Without including any pictures, copy each entry below exactly.

##### Data to process #####

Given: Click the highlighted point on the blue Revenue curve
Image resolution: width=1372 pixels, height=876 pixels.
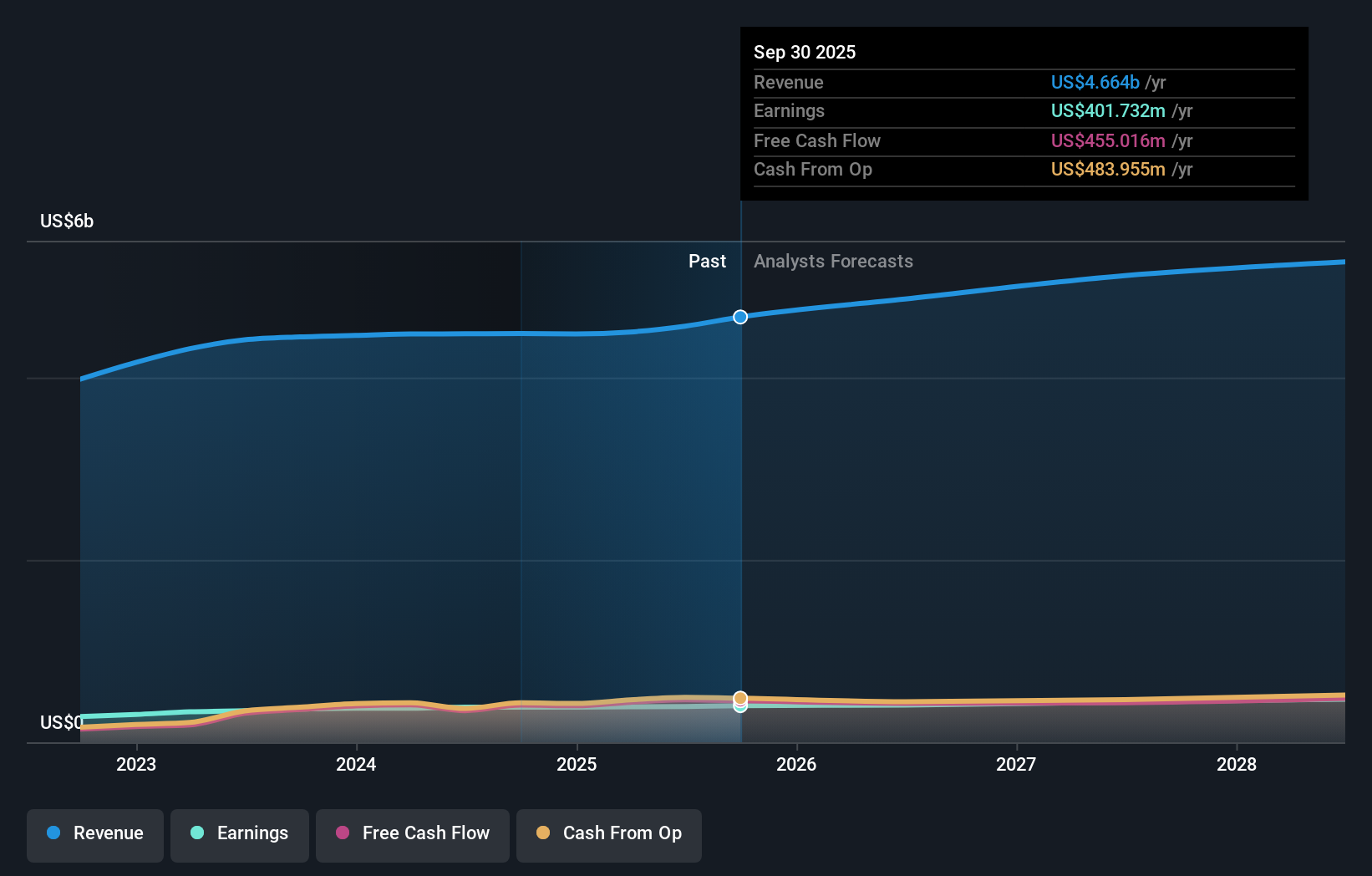Looking at the screenshot, I should click(x=739, y=317).
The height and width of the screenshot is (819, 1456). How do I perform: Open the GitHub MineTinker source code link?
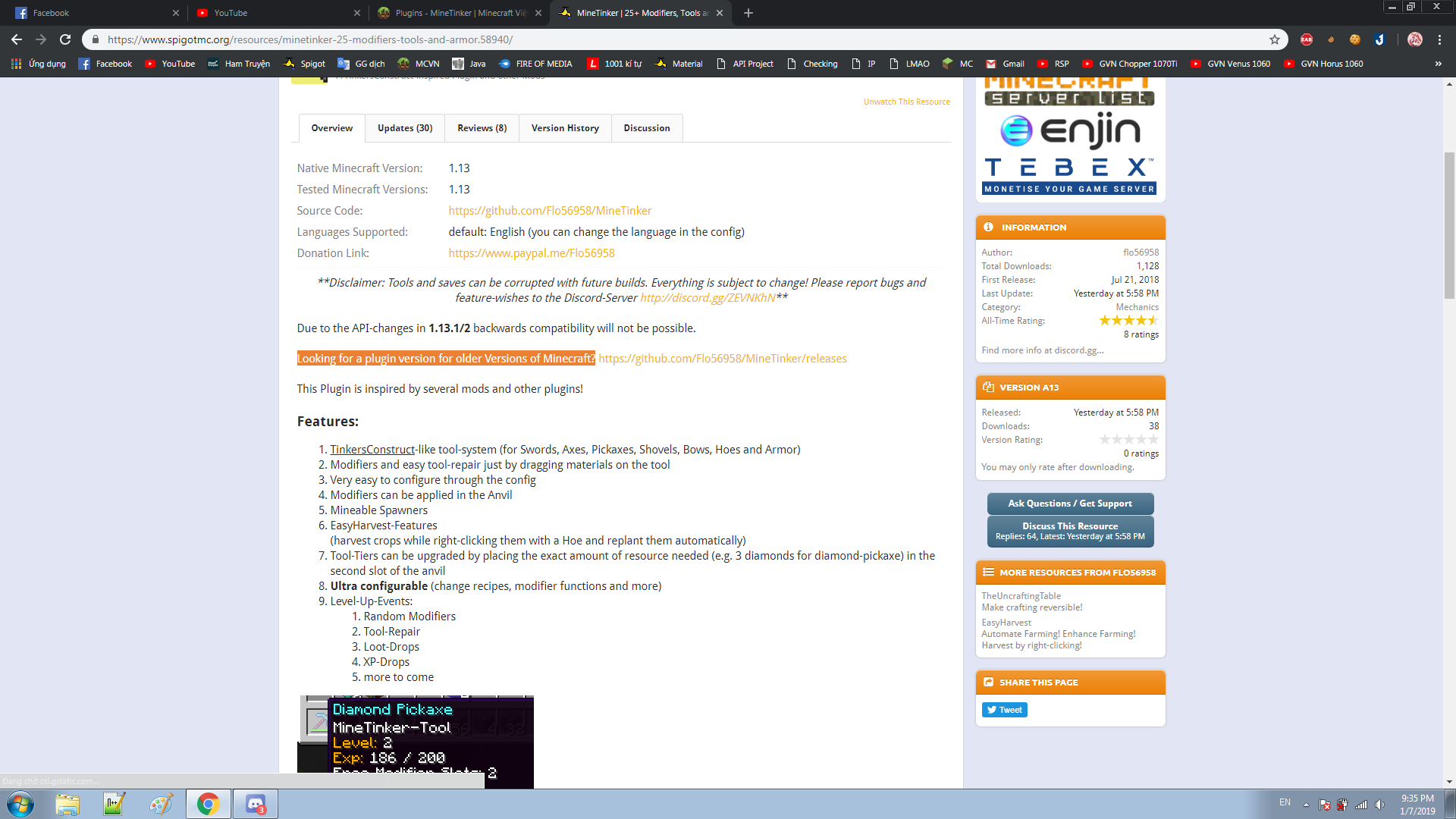(550, 211)
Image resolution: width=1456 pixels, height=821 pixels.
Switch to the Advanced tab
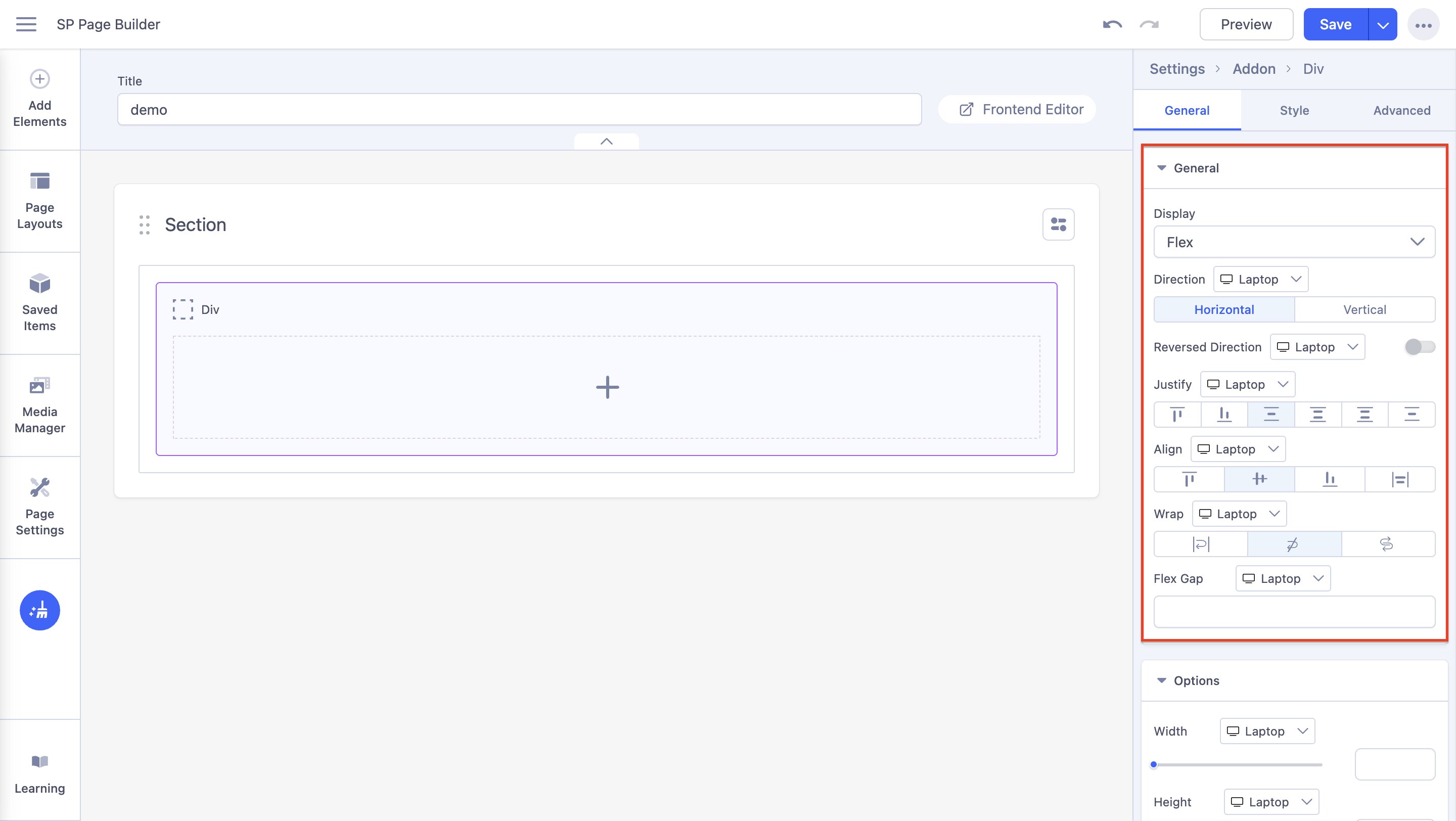pos(1401,110)
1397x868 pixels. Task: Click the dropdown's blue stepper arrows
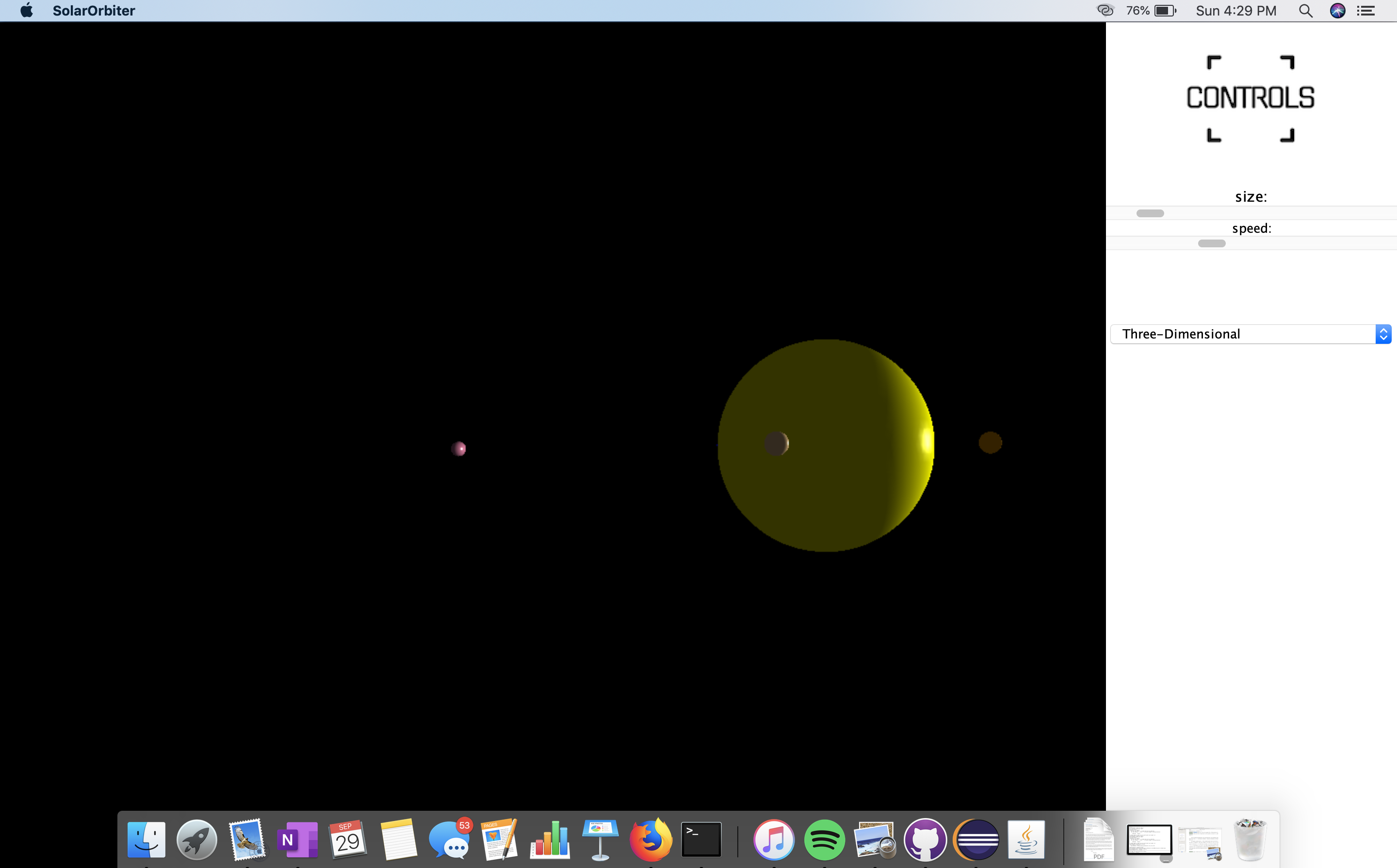pyautogui.click(x=1382, y=334)
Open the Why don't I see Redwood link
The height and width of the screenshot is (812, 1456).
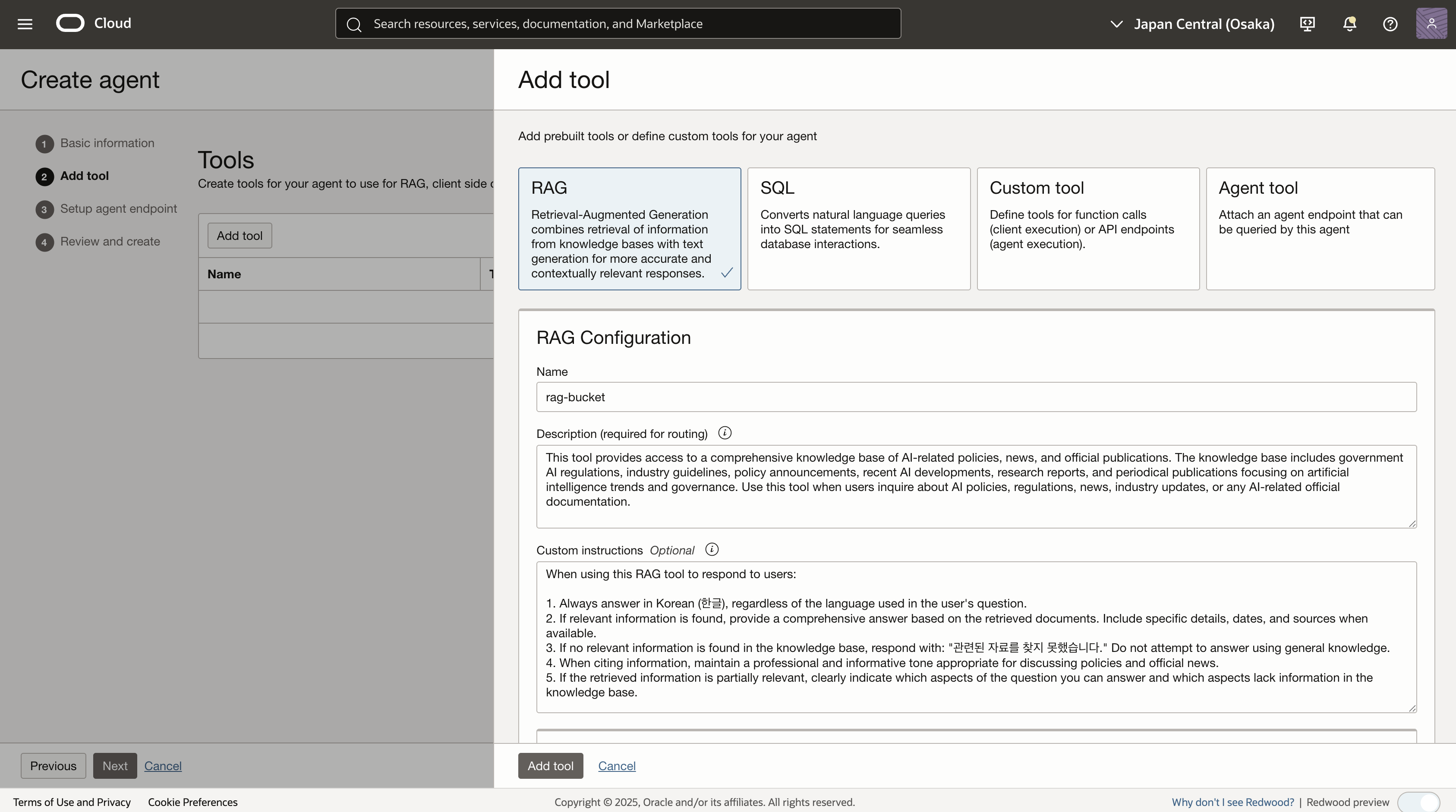click(1232, 802)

#####

_Problem solution:_
Given: Click the highlighted point on the blue Revenue curve
Image resolution: width=1372 pixels, height=876 pixels.
Looking at the screenshot, I should click(x=739, y=317).
The height and width of the screenshot is (819, 1456). How do I perform: Open the GitHub MineTinker source code link?
(550, 211)
Image resolution: width=1456 pixels, height=821 pixels.
Switch to the Advanced tab
pos(1401,110)
1397x868 pixels. Task: Click the dropdown's blue stepper arrows
pyautogui.click(x=1382, y=334)
Open the Why don't I see Redwood link
The height and width of the screenshot is (812, 1456).
click(1232, 802)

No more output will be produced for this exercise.